Work required = Give the lines again, unchanged, starting with the line containing "Viewport: 1456px width, 819px" and ending with the last line of the data below.

START Data shown

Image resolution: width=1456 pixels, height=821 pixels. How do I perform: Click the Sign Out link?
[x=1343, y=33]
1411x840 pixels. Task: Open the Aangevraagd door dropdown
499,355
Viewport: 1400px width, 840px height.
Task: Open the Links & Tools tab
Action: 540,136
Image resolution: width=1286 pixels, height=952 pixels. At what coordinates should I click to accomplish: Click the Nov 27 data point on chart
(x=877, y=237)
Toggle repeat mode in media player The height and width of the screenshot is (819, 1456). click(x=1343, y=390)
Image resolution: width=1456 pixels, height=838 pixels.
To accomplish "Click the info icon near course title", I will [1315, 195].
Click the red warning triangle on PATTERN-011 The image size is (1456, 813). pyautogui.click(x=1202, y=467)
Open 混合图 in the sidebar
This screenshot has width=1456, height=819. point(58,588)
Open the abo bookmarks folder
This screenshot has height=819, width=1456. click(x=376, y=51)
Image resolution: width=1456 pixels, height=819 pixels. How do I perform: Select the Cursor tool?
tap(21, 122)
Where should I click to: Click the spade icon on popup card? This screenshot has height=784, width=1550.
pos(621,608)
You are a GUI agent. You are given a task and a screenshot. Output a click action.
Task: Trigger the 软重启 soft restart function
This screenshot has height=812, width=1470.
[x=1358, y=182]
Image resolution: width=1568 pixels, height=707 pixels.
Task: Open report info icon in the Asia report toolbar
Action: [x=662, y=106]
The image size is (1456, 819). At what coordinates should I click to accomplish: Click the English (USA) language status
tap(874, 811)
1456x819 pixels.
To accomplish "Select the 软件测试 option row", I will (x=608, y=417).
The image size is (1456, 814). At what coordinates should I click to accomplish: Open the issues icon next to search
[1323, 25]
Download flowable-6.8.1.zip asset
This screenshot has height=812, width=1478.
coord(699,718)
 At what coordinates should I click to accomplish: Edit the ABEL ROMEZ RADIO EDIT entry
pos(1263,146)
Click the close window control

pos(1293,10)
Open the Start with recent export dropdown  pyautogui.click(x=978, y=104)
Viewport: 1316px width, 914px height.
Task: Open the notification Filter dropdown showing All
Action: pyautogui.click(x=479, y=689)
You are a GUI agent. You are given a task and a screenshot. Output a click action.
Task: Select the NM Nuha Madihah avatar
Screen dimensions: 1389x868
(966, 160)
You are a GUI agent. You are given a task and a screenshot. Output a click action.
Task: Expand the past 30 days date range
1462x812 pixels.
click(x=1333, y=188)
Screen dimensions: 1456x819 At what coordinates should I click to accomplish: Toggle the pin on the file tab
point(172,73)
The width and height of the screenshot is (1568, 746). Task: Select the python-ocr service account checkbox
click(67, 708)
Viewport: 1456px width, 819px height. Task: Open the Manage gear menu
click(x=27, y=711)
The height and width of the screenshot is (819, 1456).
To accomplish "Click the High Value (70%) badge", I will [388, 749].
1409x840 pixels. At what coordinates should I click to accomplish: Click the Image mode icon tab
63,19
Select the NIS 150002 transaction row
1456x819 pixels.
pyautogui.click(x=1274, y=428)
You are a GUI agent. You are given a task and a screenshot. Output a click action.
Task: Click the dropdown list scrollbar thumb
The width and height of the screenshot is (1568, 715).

END Data shown

Solution below =
Viewport: 1456px width, 819px height. Task: Open the Manage gear menu
click(x=27, y=711)
The height and width of the screenshot is (819, 1456).
To accomplish "Click the High Value (70%) badge", I will [388, 749].
1409x840 pixels. At what coordinates should I click to accomplish: Click the Image mode icon tab
63,19
Select the NIS 150002 transaction row
1456x819 pixels.
pyautogui.click(x=1274, y=428)
You are a GUI agent. You are given a task and a screenshot. Output a click action.
Task: Click the dropdown list scrollbar thumb
The width and height of the screenshot is (1568, 715).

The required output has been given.